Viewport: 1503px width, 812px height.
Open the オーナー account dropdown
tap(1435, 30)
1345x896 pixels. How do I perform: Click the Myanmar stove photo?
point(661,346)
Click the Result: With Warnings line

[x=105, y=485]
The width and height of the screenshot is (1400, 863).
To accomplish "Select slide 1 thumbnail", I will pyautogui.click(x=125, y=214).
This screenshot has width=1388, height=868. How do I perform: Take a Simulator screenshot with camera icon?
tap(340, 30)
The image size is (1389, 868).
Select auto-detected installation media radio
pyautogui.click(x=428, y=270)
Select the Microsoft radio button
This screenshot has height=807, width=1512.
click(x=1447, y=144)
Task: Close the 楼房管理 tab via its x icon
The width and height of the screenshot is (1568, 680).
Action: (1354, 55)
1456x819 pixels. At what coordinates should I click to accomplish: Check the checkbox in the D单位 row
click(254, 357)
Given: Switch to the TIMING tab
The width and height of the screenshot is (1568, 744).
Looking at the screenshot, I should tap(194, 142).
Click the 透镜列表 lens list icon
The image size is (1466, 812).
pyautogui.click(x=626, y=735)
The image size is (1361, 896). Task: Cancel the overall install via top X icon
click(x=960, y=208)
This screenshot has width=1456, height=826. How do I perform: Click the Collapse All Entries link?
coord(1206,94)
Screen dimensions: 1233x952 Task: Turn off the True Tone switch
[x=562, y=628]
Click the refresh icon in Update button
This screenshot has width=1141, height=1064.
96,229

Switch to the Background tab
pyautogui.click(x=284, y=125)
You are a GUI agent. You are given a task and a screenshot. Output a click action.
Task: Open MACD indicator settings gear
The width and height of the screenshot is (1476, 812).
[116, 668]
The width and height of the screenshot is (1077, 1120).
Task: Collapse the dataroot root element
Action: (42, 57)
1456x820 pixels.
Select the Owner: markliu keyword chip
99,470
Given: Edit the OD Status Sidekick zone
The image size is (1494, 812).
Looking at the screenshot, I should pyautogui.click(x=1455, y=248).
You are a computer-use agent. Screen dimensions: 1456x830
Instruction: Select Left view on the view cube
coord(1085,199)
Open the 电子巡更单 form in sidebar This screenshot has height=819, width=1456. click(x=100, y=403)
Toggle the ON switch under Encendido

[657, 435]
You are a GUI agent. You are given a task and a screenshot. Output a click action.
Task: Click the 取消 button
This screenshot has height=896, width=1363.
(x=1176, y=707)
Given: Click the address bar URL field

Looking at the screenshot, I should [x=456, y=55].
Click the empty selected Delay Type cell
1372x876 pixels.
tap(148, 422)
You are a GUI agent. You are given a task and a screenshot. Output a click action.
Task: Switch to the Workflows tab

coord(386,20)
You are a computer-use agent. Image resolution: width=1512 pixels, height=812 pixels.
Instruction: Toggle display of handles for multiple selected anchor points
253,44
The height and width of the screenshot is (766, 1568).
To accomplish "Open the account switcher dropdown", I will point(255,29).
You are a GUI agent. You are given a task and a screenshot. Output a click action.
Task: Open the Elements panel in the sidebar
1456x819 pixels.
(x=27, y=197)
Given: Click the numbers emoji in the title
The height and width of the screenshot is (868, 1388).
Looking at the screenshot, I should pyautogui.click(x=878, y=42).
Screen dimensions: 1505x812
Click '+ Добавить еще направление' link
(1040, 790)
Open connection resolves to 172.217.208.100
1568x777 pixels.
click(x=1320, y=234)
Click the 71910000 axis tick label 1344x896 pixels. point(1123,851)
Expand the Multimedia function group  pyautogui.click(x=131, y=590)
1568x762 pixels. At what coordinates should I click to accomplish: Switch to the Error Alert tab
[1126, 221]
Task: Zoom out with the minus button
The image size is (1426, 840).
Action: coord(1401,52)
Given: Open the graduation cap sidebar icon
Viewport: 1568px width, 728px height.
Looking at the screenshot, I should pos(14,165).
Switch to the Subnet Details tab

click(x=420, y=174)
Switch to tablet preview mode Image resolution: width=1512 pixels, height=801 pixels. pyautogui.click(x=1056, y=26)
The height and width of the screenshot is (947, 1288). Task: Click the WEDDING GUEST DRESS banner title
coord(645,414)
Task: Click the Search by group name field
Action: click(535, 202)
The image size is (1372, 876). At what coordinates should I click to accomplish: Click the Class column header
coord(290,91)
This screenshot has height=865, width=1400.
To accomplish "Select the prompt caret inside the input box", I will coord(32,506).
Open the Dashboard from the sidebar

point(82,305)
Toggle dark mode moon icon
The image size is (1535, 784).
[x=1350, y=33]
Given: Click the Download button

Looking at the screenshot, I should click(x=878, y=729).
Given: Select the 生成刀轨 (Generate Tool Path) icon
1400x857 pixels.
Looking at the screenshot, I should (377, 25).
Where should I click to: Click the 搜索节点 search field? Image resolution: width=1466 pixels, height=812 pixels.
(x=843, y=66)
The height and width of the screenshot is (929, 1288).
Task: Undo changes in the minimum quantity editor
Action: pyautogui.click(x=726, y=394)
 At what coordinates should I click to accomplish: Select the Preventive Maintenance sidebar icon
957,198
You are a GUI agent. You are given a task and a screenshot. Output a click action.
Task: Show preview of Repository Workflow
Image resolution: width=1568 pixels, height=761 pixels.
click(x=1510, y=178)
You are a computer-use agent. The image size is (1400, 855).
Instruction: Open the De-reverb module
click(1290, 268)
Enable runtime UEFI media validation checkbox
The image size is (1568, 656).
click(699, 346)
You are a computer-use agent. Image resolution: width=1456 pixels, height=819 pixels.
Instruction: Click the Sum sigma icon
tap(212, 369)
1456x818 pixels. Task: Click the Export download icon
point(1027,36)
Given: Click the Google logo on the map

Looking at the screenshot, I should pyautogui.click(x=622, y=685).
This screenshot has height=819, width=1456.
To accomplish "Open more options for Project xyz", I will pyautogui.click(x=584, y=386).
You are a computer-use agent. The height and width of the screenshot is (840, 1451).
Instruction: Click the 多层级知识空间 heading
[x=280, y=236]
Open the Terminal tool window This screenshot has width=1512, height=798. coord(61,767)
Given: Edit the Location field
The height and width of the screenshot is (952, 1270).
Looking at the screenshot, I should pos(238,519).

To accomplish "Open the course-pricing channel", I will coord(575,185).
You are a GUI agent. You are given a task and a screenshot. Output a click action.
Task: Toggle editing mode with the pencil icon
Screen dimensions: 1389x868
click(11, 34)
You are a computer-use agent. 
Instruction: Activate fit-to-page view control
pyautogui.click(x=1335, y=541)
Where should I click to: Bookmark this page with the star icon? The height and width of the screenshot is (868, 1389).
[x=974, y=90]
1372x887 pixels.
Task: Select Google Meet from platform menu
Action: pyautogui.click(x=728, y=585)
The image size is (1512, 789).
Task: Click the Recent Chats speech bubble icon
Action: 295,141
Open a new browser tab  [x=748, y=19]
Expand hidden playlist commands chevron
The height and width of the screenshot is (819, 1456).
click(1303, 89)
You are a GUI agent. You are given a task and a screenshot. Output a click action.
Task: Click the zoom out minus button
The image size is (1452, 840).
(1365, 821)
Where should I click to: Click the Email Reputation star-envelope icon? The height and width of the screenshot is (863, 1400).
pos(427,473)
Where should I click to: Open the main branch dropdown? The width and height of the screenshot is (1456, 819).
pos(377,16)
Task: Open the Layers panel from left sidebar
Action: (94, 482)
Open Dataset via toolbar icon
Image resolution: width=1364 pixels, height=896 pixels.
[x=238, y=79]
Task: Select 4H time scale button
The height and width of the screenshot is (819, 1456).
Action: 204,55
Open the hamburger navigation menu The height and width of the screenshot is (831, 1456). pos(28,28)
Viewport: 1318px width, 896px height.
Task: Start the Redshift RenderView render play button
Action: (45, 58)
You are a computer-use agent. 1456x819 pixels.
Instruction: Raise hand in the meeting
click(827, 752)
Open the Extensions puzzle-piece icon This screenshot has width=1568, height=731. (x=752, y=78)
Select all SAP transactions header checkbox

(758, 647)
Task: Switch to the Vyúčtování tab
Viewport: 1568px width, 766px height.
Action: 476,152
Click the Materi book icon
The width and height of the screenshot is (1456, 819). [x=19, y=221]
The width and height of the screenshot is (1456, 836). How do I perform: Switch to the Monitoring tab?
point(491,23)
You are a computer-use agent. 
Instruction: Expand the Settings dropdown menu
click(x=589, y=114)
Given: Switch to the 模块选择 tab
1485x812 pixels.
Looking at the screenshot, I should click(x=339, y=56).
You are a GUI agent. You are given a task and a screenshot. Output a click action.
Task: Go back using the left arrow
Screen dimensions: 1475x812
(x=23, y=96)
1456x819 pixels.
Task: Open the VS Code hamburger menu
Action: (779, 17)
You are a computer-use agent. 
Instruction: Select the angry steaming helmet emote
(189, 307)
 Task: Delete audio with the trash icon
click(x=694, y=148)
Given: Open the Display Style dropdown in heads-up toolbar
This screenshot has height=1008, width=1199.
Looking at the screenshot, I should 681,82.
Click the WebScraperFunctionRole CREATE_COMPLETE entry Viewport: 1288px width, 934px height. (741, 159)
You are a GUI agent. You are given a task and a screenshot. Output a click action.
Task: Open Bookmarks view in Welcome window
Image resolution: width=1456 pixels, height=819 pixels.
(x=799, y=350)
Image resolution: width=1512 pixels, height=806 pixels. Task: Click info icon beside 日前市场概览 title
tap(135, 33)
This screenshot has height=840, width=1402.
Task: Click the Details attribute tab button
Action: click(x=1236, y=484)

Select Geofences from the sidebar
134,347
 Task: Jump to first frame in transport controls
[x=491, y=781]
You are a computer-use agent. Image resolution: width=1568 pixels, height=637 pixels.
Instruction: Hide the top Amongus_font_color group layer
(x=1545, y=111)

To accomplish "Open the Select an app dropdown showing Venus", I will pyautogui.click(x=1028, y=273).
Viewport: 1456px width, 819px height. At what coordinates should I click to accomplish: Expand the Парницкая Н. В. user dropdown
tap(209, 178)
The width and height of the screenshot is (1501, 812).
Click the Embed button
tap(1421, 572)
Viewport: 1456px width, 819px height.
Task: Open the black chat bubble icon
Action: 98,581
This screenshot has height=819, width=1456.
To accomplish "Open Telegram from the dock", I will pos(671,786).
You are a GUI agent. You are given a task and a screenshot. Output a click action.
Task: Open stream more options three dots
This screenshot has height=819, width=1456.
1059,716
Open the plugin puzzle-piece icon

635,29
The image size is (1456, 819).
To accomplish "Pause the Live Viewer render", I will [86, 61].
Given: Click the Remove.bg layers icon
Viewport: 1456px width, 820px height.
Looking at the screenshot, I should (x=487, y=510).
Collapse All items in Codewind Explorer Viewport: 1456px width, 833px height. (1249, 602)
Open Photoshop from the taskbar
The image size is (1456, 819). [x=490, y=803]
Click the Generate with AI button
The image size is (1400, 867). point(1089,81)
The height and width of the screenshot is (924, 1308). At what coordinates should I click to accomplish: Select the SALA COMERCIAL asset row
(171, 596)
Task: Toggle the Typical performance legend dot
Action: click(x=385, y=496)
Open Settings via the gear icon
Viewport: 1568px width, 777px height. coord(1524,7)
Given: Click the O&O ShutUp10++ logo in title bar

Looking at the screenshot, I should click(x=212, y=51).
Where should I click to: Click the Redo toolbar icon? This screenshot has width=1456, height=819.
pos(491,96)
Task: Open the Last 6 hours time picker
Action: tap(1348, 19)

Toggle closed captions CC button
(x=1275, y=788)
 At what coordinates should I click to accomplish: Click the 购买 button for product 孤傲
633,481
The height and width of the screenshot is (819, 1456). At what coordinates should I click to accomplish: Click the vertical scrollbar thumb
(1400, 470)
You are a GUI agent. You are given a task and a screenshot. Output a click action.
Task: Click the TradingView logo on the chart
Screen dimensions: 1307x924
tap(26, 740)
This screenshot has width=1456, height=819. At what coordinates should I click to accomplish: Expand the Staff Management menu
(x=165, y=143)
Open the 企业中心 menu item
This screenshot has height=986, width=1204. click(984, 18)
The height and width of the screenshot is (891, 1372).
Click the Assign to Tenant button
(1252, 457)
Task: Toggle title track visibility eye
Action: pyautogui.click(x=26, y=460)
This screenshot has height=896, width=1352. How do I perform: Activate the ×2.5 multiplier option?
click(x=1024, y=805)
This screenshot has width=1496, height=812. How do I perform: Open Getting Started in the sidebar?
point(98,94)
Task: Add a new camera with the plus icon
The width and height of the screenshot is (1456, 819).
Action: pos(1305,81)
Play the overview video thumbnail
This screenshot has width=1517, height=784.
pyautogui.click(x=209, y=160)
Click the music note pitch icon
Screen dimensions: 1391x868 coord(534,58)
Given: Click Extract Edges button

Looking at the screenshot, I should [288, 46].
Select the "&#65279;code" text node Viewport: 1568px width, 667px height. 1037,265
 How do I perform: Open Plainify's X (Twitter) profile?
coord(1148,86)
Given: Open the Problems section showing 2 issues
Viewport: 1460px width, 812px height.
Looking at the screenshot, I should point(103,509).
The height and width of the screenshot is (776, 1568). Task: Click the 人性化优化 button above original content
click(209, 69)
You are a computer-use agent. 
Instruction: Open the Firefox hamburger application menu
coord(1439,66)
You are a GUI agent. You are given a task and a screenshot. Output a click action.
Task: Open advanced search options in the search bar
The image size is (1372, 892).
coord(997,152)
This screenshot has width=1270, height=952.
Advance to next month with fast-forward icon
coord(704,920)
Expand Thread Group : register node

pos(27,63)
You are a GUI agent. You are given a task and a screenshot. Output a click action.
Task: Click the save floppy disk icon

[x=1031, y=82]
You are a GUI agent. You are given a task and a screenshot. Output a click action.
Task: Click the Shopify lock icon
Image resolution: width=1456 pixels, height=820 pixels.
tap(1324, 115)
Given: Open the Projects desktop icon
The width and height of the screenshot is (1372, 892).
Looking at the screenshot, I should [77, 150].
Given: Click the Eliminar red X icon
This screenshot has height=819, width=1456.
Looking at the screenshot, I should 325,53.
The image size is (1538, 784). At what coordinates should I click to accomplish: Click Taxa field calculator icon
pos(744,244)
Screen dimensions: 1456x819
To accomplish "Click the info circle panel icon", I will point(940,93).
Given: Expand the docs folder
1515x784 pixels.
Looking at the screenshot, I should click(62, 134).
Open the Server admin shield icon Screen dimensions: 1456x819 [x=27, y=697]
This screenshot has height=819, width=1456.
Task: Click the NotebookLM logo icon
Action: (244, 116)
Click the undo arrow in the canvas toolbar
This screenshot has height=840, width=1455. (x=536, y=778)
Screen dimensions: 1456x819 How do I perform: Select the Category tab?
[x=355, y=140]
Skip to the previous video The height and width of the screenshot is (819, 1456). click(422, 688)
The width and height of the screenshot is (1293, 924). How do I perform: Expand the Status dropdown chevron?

▶ _Action item_:
Scan the records for the word "window", and copy each line where it is found.

▶ _Response_:
Open the Terminal tool window This screenshot has width=1512, height=798. coord(61,767)
Task: Open Bookmarks view in Welcome window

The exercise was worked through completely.